Hey, it’s Camille again, I’m back to explain to you why I’ve been so quiet these past few weeks.
Mid october, Gaëlle had a few eggs left in her incubator and I had broody hens at home but no eggs…we decided to put the eggs under my hens and the little miracle happened, I soon welcomed adorable baby chicks into the world.
If you are following us, you’ve probably noticed how important these little guys were to us, we were really looking forward to seeing them grow…Unfortunately, things didn’t go as planned 🙁
A month ago, I had ‘tucked’ my chickens in for the night, kissed one of my favorite chicks and went home, a few meters away from the coop.
My chicken coop is built in an old shed with stone walls and everything inside is homemade to fit our chicken’s needs.
However, there’s one thing I’ve neglected all these years.
Between the walls and the roof are some very small holes. I never thought they’d be big enough for any predator to come through but that very night, an intruder managed to get in…
The next morning, my 4 year-old son left the house to open the coop in order for our chickens to spend a nice day out. He came running back to the kitchen shouting :
‘Maman, Lynda’s dead, come quick !’
I’ll never forget what I saw. There they were, my lovely little chickens, my friends, laying on the ground, either beheaded or bled to death.
I lost all my best hens, the great and friendly ones I talked to you about in the last articles, GONE.
What a shock…I immediately searched for the chicks, hoping to find survivors but I quickly understood that I was losing my time.
This bloody and violent attack was led by several individuals, it’s impossible for 1 animal to eat all 12 chicks in one go. I carefully checked their injuries and I had to face the obvious, my pet chickens had been killed by polecats.
The predator had to enter by a small hole, polecats (wild ferrets) can sneak in a tiny hole.
They usually eat small prey (the chicks for example) and behead their victims. If there are many of them them drain their blood through two small holes in the neck, like vampires…
I wasn’t careful enough, after keeping chickens safe for 4 years in this coop I had lowered my guard down too much 🙁
I have a few lucky survivors, including my wonderful rooster Alma but they’re all very traumatised and still don’t want to sleep in this place. I lock them up tight every night and hope this nightmare is over for now.
Hope & future
My husband has promised to build me a secured, predator-proof chicken coop in january, until then, I’m very careful.
I treasure the surviving ones and hope spring and its sunny days will bring me little fluffy balls of joy.

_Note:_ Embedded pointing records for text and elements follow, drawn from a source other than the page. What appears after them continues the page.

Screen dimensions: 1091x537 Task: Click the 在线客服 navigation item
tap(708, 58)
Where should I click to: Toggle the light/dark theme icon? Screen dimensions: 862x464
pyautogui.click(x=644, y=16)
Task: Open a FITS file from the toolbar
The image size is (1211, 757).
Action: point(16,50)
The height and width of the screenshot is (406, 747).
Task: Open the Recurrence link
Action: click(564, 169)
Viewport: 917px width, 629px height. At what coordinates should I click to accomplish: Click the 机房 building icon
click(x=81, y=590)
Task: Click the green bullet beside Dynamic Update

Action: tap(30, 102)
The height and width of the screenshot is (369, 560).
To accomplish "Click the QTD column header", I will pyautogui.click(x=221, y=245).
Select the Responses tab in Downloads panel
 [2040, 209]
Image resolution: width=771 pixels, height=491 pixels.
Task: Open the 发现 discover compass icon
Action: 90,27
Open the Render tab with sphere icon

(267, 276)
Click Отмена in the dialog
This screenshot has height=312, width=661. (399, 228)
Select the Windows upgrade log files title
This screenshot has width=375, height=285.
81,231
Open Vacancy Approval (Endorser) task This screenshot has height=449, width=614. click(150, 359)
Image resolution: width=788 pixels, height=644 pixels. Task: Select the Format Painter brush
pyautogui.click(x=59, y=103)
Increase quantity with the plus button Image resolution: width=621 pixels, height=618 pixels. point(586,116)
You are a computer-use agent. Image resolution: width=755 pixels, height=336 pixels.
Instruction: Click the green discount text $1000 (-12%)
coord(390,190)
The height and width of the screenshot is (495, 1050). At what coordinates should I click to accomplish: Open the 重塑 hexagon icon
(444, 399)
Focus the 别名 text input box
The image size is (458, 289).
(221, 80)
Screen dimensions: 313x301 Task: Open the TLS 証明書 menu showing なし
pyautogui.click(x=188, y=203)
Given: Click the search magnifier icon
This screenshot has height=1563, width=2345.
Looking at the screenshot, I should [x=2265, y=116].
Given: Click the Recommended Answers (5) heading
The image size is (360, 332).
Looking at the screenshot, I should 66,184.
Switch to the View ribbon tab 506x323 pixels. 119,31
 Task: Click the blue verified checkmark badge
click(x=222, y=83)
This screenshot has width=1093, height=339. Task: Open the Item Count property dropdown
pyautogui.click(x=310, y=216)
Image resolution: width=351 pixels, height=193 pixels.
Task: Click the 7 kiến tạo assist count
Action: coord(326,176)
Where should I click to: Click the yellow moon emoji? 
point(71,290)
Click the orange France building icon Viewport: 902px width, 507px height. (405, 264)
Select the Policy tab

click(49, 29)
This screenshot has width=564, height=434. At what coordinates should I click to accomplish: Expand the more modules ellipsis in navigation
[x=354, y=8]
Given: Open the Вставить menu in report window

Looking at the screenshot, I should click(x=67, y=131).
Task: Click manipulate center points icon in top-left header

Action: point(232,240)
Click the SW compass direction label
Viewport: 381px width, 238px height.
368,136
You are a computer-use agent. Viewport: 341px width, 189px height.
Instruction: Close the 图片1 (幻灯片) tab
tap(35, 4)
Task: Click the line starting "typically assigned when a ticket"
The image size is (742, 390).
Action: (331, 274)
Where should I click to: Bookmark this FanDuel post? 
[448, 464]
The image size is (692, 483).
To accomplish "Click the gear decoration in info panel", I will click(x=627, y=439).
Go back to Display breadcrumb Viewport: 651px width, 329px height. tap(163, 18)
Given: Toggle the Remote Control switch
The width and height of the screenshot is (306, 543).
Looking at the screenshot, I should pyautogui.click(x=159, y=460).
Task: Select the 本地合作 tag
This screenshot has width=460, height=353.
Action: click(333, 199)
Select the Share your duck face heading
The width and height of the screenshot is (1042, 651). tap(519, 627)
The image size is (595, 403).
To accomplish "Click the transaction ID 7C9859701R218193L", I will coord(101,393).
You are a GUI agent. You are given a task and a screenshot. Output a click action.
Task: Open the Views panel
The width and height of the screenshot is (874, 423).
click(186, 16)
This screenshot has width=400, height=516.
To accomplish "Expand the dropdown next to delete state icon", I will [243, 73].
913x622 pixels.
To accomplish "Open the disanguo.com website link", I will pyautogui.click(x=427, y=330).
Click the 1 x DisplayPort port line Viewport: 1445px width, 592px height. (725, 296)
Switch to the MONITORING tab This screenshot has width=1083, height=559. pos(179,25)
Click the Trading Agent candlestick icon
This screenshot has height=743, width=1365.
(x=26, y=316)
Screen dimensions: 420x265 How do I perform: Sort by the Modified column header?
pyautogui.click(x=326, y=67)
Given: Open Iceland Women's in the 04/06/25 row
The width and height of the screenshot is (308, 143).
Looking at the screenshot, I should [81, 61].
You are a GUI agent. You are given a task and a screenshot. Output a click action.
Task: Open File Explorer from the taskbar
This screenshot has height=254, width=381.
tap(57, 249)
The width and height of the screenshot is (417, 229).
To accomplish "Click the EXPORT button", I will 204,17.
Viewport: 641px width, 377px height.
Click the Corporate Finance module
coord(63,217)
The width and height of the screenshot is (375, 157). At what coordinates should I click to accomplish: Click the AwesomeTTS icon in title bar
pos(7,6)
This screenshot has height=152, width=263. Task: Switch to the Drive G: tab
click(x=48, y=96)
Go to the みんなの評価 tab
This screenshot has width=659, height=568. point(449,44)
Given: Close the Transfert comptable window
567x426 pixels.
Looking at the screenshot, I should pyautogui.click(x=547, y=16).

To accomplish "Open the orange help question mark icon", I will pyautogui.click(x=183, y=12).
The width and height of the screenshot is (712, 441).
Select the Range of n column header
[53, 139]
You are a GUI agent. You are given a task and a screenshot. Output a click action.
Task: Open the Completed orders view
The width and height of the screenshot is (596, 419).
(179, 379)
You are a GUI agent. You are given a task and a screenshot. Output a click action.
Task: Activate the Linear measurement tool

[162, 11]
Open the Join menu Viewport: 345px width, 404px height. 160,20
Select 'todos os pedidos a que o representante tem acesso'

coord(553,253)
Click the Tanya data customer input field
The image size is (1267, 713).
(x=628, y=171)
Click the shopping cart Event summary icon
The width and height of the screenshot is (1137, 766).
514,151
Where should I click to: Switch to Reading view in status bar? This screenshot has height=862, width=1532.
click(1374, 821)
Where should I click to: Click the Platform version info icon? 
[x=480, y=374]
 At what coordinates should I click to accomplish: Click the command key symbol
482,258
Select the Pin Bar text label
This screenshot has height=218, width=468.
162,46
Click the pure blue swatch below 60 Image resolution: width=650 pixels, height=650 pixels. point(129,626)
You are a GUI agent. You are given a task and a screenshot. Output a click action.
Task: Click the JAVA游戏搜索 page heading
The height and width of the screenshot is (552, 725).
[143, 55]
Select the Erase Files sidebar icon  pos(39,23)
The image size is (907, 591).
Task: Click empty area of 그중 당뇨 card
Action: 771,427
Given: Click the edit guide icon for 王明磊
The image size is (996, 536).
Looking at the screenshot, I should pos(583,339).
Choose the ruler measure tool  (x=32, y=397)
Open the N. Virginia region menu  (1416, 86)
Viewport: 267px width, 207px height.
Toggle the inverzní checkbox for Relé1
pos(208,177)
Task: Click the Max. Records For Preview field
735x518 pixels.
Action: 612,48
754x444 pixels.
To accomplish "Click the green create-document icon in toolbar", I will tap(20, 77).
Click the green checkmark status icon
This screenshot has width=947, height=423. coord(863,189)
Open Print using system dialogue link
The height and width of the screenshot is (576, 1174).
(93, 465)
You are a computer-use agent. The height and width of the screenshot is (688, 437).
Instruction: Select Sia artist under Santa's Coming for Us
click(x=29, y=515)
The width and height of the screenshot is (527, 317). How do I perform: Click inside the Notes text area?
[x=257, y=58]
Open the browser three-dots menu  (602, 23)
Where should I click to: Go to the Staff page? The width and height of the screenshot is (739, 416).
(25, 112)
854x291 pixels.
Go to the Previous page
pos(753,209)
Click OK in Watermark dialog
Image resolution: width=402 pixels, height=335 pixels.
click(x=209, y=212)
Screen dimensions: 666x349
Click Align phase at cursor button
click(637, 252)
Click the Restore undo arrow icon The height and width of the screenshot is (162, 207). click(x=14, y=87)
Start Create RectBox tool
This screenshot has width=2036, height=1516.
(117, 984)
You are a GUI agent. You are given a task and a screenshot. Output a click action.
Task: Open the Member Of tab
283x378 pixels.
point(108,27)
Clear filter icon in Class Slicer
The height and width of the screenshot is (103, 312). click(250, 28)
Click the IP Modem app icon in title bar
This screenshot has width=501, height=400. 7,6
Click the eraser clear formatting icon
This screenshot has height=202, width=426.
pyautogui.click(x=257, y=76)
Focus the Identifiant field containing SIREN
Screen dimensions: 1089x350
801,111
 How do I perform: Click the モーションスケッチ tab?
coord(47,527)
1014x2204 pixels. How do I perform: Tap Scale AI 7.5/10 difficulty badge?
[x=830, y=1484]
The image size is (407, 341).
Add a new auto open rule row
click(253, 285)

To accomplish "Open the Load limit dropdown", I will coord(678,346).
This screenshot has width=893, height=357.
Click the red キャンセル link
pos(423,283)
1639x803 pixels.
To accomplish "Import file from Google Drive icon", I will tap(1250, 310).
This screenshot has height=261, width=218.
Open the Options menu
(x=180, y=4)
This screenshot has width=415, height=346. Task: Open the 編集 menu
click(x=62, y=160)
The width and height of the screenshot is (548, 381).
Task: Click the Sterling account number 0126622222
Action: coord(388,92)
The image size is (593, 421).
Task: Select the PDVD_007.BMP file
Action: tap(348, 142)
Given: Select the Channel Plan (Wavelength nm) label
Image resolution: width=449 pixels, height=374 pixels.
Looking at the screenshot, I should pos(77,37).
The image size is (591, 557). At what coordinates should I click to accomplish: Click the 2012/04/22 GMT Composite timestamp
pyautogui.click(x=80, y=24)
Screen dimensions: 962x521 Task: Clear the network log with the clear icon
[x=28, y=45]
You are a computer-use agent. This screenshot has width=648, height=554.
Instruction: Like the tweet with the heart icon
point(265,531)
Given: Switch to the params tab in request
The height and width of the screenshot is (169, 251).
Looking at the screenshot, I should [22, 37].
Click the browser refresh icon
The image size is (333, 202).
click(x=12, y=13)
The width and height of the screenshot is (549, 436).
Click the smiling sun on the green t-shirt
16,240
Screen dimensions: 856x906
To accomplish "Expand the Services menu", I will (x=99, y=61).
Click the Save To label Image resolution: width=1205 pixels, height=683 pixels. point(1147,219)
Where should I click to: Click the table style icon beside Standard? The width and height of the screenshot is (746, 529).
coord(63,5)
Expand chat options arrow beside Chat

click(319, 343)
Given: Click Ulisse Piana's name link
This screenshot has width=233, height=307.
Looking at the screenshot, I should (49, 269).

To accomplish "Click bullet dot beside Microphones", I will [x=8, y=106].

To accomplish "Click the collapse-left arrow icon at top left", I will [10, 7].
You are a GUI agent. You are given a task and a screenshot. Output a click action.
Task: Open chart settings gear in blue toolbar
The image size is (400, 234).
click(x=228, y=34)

This tragic story devastated me and I was unable to talk about chickens for a long while, I’m now back and happy to translate Gaëlle’s articles again.
I want to thank her for her support during these difficult times, we really need a friend in those terrible moments.
I dedicate this article to my dearest : Lynda, Scarlett, Abby, Birdy, Cosette, Pearl, Peanut, Blacky, Jazzy, Jwayi, Janka, Jalma, Jahpi and the other little ones that didn’t have a name yet.